LIME: Fast but Inconsistent

LIME (Local Interpretable Model-agnostic Explanations) works differently: it perturbs the input around a specific observation, generates a set of nearby predictions, and fits a simple linear model to those predictions. The linear model's coefficients are the "explanation."

LIME is faster than SHAP for complex models and works on any model type, including text and image models. But it has a fundamental weakness: the perturbation is random. Run LIME twice on the same observation and you may get different explanations. This inconsistency makes it unreliable for any context where the explanation itself carries weight — such as explaining a loan rejection to a customer or to a regulator.

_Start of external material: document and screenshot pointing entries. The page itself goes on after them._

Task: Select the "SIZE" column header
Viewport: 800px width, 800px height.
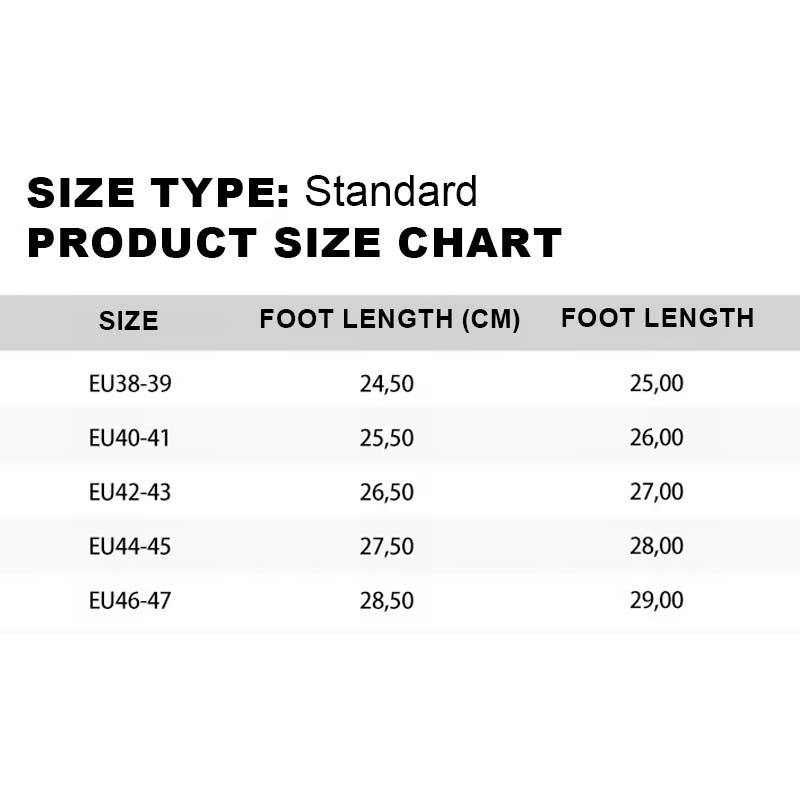Action: (x=128, y=321)
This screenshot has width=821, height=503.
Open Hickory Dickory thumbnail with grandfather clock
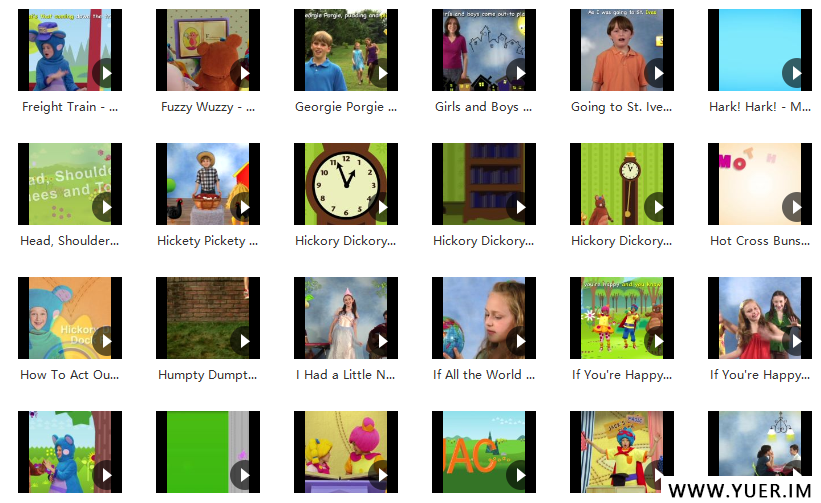click(614, 184)
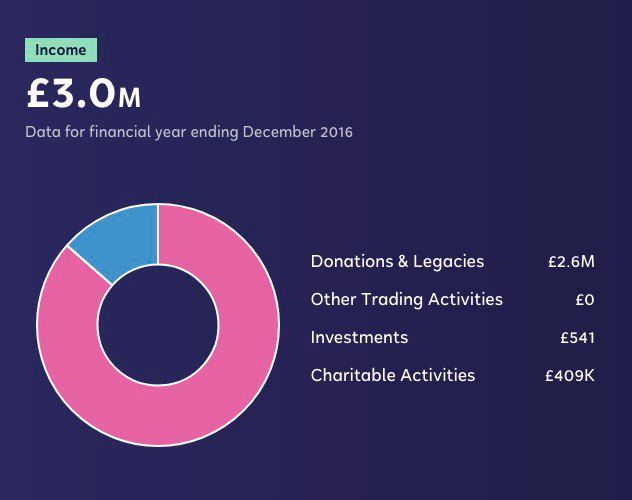632x500 pixels.
Task: Click the £409K charitable activities value
Action: [570, 375]
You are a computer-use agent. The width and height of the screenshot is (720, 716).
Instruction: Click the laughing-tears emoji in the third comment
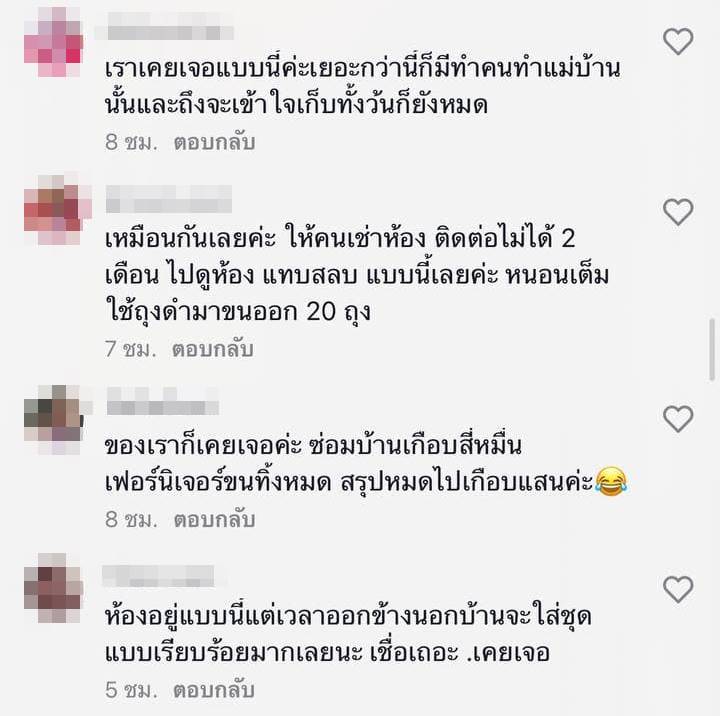[x=611, y=481]
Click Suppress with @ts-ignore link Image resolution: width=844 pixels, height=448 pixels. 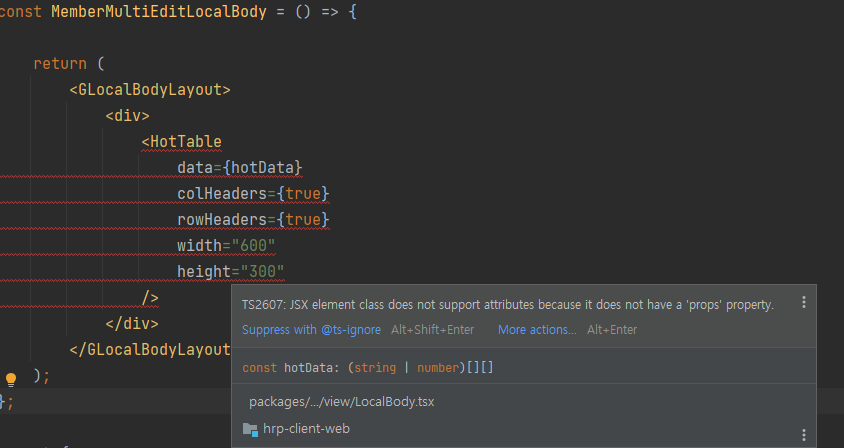click(x=311, y=330)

Use LIME for quick exploratory analysis. For any explanation that will be acted on or audited, prefer SHAP.

PDP and ICE

Partial Dependence Plots (PDP) show the average marginal effect of a feature on the target. They answer: "On average, how does the model's prediction change as I vary this feature, holding everything else constant?"

Individual Conditional Expectation (ICE) shows the same relationship for individual observations, rather than the average. Useful for detecting heterogeneous effects — when the relationship between a feature and the target is different for different subgroups. A flat PDP can hide crossing ICE curves, which means the average effect is misleading.

from sklearn.inspection import PartialDependenceDisplay

PartialDependenceDisplay.from_estimator(model, X_train, features=["income", "credit_score"])

Weight of Evidence and Scorecards in Credit Risk

In credit risk, interpretability standards are higher than in most ML domains. The industry standard tool is the scorecard — a linear model built on Weight of Evidence (WoE) transformed variables.

WoE for a bin = ln(% of goods in bin / % of bads in bin). It transforms each feature into a single number that directly measures its predictive power for the binary target. When all features are WoE-transformed, the logistic regression reduces to a simple addition of scores — a decision an analyst can compute by hand.

The Information Value (IV) derived from WoE measures each feature's overall discriminatory power:

IV < 0.02: useless
0.02–0.1: weak predictor
0.1–0.3: medium predictor
0.3–0.5: strong predictor
IV > 0.5: suspiciously strong — check for leakage

This framework sacrifices some predictive performance for complete transparency — every score point can be traced back to a specific feature and a specific bin. That traceability is what makes scorecards legally defensible.

The Consistency Requirement

Regardless of the explanation method, one property is non-negotiable: the same input must always produce the same explanation.

A method that produces different explanations for the same observation on different runs (like LIME with random seeds) cannot be used for auditing, regulatory reporting, or customer-facing adverse action notices. Consistency is not a technical nicety — it's the property that makes an explanation trustworthy.

SHAP satisfies consistency by construction. If you need LIME for performance reasons, fix the random seed and document the dependency.

Interpretability is infrastructure. It enables model debugging, stakeholder trust, regulatory compliance, and responsible deployment. Building it in from the start — through model choice, explanation method selection, and consistency guarantees — costs far less than retrofitting it after a model is already in production.